Dataset entries
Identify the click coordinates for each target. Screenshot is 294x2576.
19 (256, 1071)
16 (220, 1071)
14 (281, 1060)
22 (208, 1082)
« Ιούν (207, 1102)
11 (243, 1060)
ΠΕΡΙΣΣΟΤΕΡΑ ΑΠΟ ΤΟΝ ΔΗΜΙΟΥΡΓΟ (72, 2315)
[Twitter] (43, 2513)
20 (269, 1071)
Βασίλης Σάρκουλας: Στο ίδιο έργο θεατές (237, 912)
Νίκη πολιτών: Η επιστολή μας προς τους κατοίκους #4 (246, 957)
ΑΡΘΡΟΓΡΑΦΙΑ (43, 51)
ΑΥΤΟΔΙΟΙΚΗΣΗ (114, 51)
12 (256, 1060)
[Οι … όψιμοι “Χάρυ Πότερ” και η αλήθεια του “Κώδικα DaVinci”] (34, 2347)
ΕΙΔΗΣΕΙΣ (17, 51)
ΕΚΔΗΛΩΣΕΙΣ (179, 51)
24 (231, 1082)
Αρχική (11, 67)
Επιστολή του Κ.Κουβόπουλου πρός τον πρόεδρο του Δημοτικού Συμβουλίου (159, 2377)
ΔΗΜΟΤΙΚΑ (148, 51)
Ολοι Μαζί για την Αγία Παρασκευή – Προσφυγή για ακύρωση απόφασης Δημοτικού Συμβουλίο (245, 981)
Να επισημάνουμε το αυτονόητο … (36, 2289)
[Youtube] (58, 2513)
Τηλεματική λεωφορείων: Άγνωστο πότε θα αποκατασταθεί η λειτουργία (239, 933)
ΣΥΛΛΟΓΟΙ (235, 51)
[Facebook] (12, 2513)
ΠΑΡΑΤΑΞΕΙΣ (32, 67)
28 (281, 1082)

§ **What to produce**
Each line of the data must be written out exactly as it appears.

§ **Response box**
Identify the click coordinates for each target. Screenshot is 294x2576.
19 (256, 1071)
16 (220, 1071)
14 (281, 1060)
22 (208, 1082)
« Ιούν (207, 1102)
11 (243, 1060)
ΠΕΡΙΣΣΟΤΕΡΑ ΑΠΟ ΤΟΝ ΔΗΜΙΟΥΡΓΟ (72, 2315)
[Twitter] (43, 2513)
20 (269, 1071)
Βασίλης Σάρκουλας: Στο ίδιο έργο θεατές (237, 912)
Νίκη πολιτών: Η επιστολή μας προς τους κατοίκους #4 (246, 957)
ΑΡΘΡΟΓΡΑΦΙΑ (43, 51)
ΑΥΤΟΔΙΟΙΚΗΣΗ (114, 51)
12 (256, 1060)
[Οι … όψιμοι “Χάρυ Πότερ” και η αλήθεια του “Κώδικα DaVinci”] (34, 2347)
ΕΙΔΗΣΕΙΣ (17, 51)
ΕΚΔΗΛΩΣΕΙΣ (179, 51)
24 (231, 1082)
Αρχική (11, 67)
Επιστολή του Κ.Κουβόπουλου πρός τον πρόεδρο του Δημοτικού Συμβουλίου (159, 2377)
ΔΗΜΟΤΙΚΑ (148, 51)
Ολοι Μαζί για την Αγία Παρασκευή – Προσφυγή για ακύρωση απόφασης Δημοτικού Συμβουλίο (245, 981)
Να επισημάνουμε το αυτονόητο … (36, 2289)
[Youtube] (58, 2513)
Τηλεματική λεωφορείων: Άγνωστο πότε θα αποκατασταθεί η λειτουργία (239, 933)
ΣΥΛΛΟΓΟΙ (235, 51)
[Facebook] (12, 2513)
ΠΑΡΑΤΑΞΕΙΣ (32, 67)
28 (281, 1082)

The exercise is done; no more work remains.